■ **PROVIDED TEXT**
-.-.-

In 1971, the government of India entrusted the management of the organization, through an ordinance, to a five-member Gurdwara Board. The ordinance was replaced by the Delhi Sikh Gurdwaras Act, 1971, passed by Parliament, providing for a committee to be elected by Sikh vote. Elections took place under the supervision of government authority and the new body called the Delhi Sikh Gurdwaras Management Committee came into existence in 1974. Under the provisions of the act, the elections must take place every four years.

Organisation
The Delhi Sikh Gurdwara Management Committee comprises 55 members, 46 of whom are elected and 9 are coopted. Out of the nine coopted members, two represent the Singh Sabhas of Delhi, one the SGPC, four the Takhts at Amritsar Sahib , Anandpur Sahib,  Patna Sahib and Nanded, and two those Sikhs of Delhi who do not want to or cannot contest elections but whose services can be of value to the committee.

The organisation is governed by a chairman and a president as per the Delhi Sikh Gurdwara Act of 1971. The term of DSGMC is four years, formed through elections conducted by the Directorate of Gurdwara Elections of the Delhi government. Of over a million Sikhs living in Delhi, around 450,000 are registered voters for the DSGMC elections.

Office bearers
In December 2021 the sitting president, Manjinder Singh Sirsa, resigned from the post. Sirsa was from Shiromani Akali Dal (SAD) when he defeated outgoing president Paramjit Singh Sarna in the elections of 2013. The current president is S. Harmeet Singh Kalka, who is representative of the Kalkaji ward and current general-secretary is S. Jagdeep Singh Kahlon, who is representative of Krishna Park ward.

Relation to the SGPC
The Delhi Sikh Gurdwara Management Committee is the counterpart of the Shiromani Gurdwara Prabandhak Committee (SGPC) in Delhi but operates independently. SGPC nominates one member to the Delhi Sikh Gurdwara Management Committee.

-.-.-

■ **TASKS TO PERFORM**
1. According to the DSGMC text, how many members make up the Delhi Sikh Gurdwara Management Committee?
2. Copy out everything in the DSGMC text from "Office bearers" down to "Krishna Park ward.", renaming "general-secretary" as "secretary general".
The data that comes next is a separate set of material and has no connection to the DSGMC text.

■ **MATERIAL SHOWN**
-.-.-

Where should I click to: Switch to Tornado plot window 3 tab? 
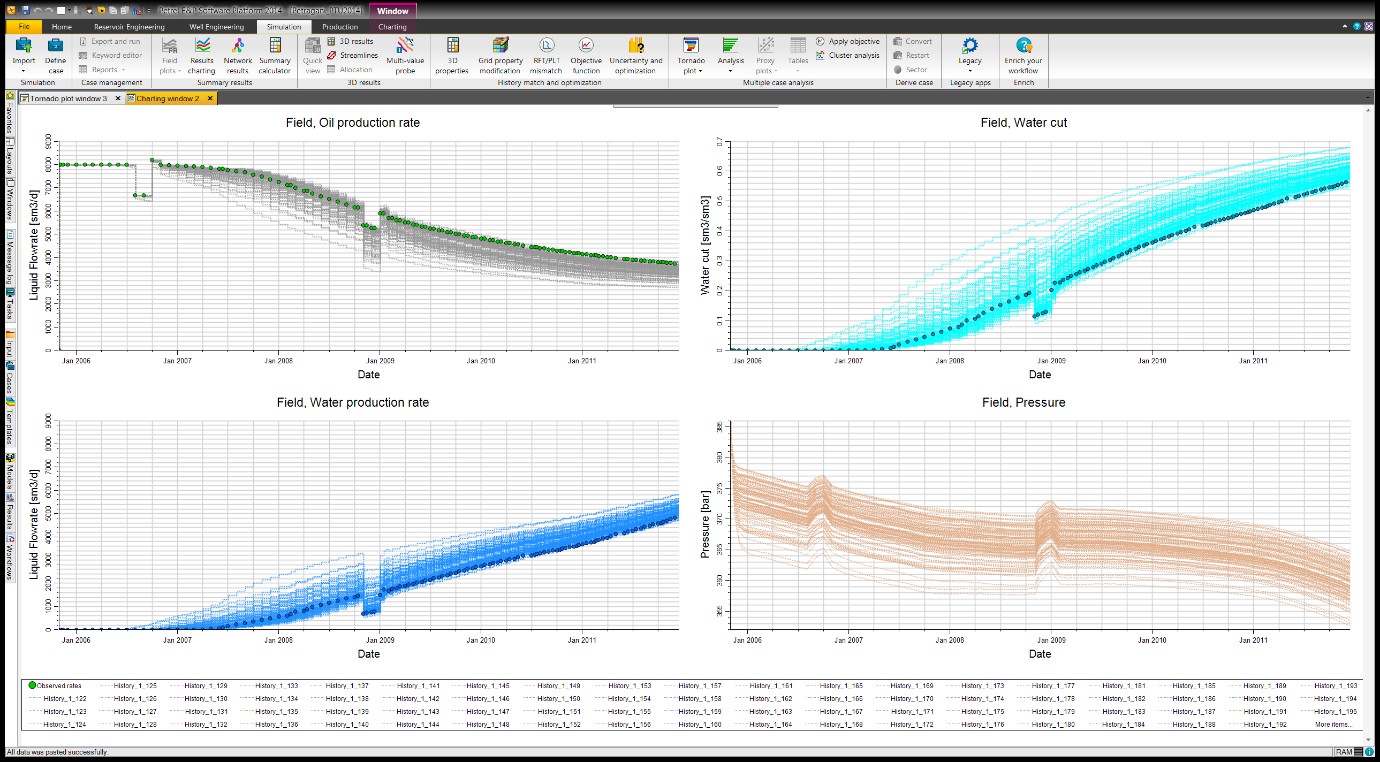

-.-.-

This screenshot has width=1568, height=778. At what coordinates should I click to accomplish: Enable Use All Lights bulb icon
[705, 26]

-.-.-

■ **SOLUTION LIST**
1. 55 members

2.
Office bearers
In December 2021 the sitting president, Manjinder Singh Sirsa, resigned from the post. Sirsa was from Shiromani Akali Dal (SAD) when he defeated outgoing president Paramjit Singh Sarna in the elections of 2013. The current president is S. Harmeet Singh Kalka, who is representative of the Kalkaji ward and current secretary general is S. Jagdeep Singh Kahlon, who is representative of Krishna Park ward.